Botrytis activity is favored by high humidity. It grows most luxuriantly during foggy and drizzly days (90%+RH). The fungus grows equally well in light or in darkness, but produces spores only in the light. Fungus growth can occur between 32° - 96°F, however, optimum temperatures for growth are between 69° and 77° with 90% or higher RH. These conditions can occur any day of year on the Central Coast.

Free moisture in the form of liquid water is necessary for germination of Botrytis spores. Moisture is also necessary for growth within plant tissues, and low humidity helps arrest growth of the fungus. However, growth can resume when moisture again becomes available.

Botrytis disease control is difficult on the Central Coast because moisture and temperature conditions are favorable for disease development most of the year. However, a few suggestions can be made. The fungus gets its foothold on wounded, senescent and dead plant material. Therefore, reducing and/or eliminating this plant debris can help reduce Botrytis proliferation. Shred and incorporate vegetable crop residues as soon after harvest as possible. Dispose of cull piles and vegetable trash daily. Keep roadways, ditches and borders free of weeds.

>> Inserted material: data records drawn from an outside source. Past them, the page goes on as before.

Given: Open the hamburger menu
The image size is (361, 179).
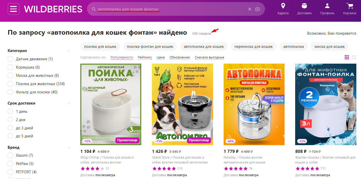Looking at the screenshot, I should (13, 9).
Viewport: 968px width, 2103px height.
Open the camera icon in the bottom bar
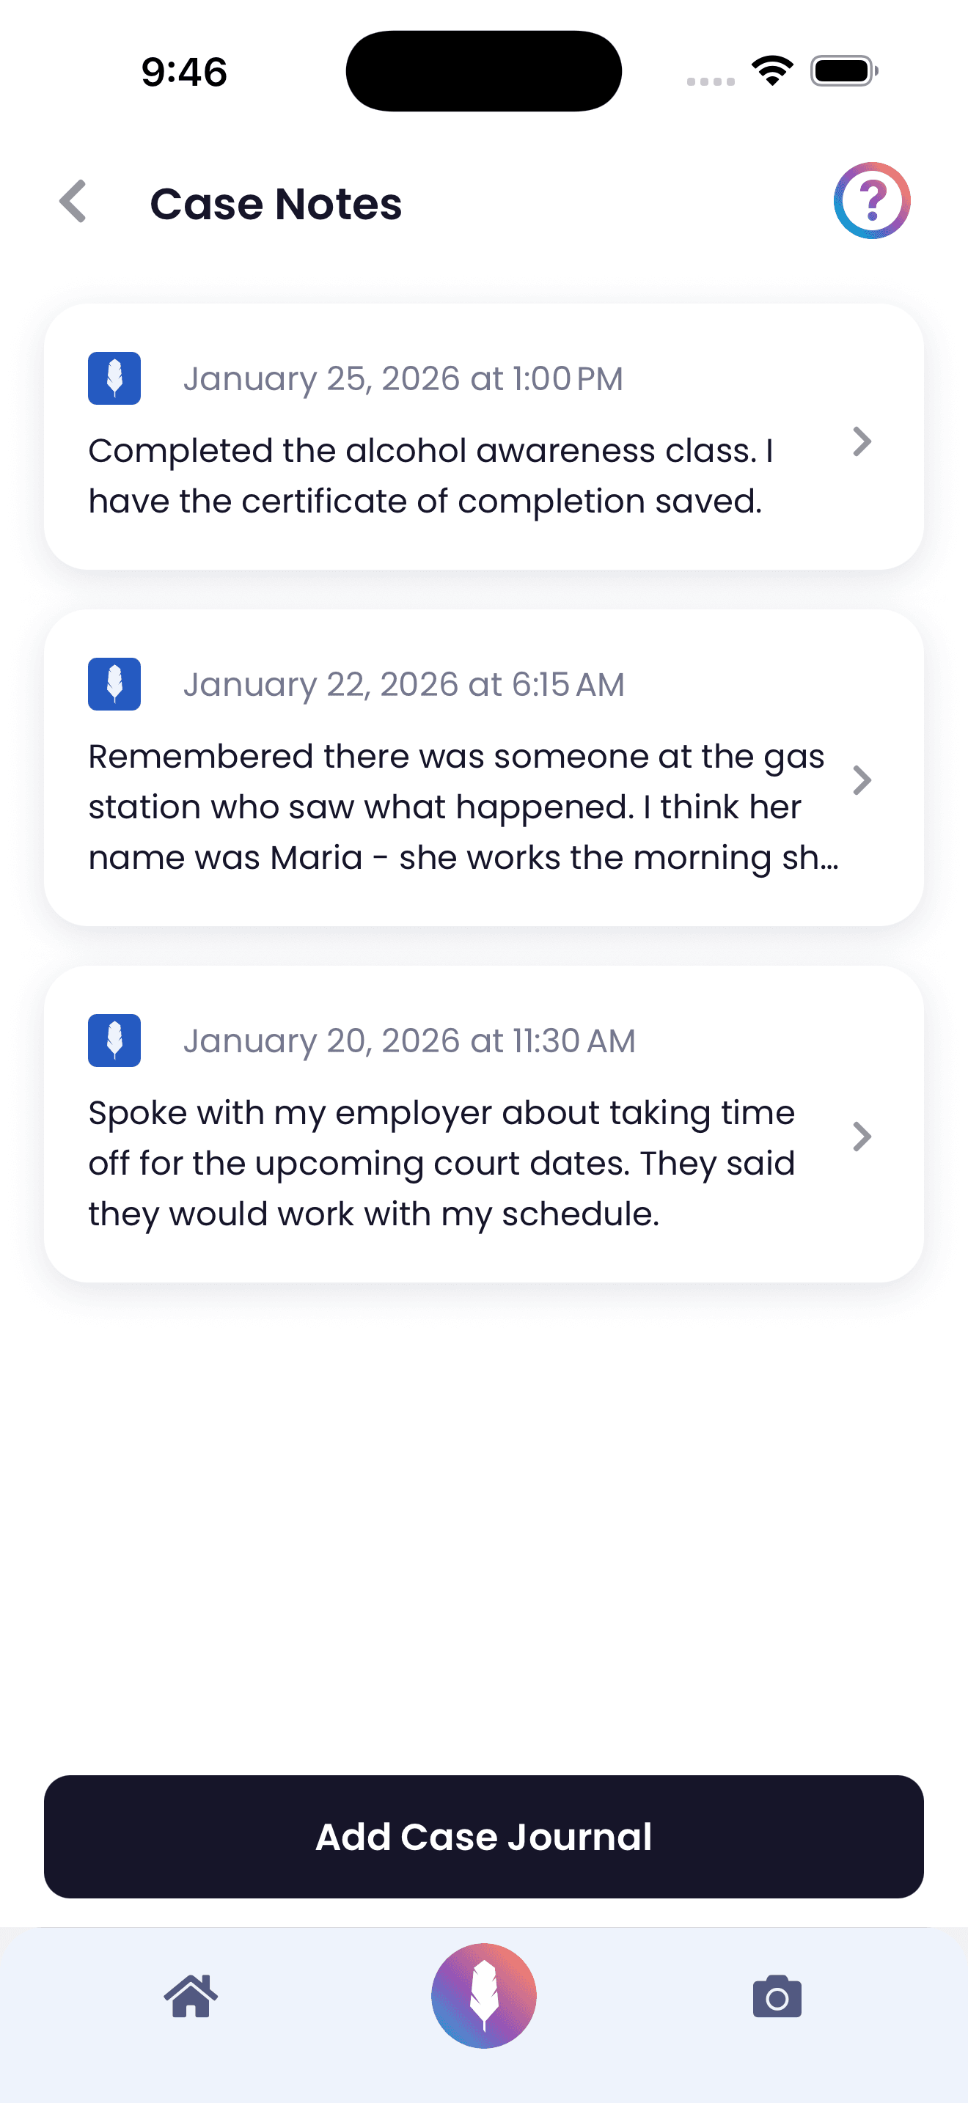(x=776, y=1998)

Dead weeds can support Botrytis.

Cull piles of strawberries should be covered with several inches of soil, or the berries should be crushed so they dry up and become a less fit medium for Botrytis growth.

Since wet plant surfaces are necessary for the germination of Botrytis spores, keep overhead watering to a minimum. Also time your sprinkling, so plant surfaces dry quickly when sprinklers are shut off. This is especially true in seed crops after bloom is initiated. Drip irrigation is recommended to keep humidities in the crop canopy as low as possible. Any practice which promotes air movement and the drying of plant surfaces will help reduce Botrytis.

Finally, there are a number of fungicides which have activity against Botrytis cinerea. Benomyl, captan, chlorothalonil, dicloran, iprodione, maneb, mancozeb, thiophanate-methyl, vinclozolin, and zineb all show efficacy against Botrytis. Some B. cinerea strains have shown resistance to benomyl and thiophante-methyl. Crops and registered uses vary from label to label. Read and follow product labels carefully for best results. Also remember that sprayer calibration and nozzle configurations, which will give thorough coverage of the crop, are important to good disease suppression.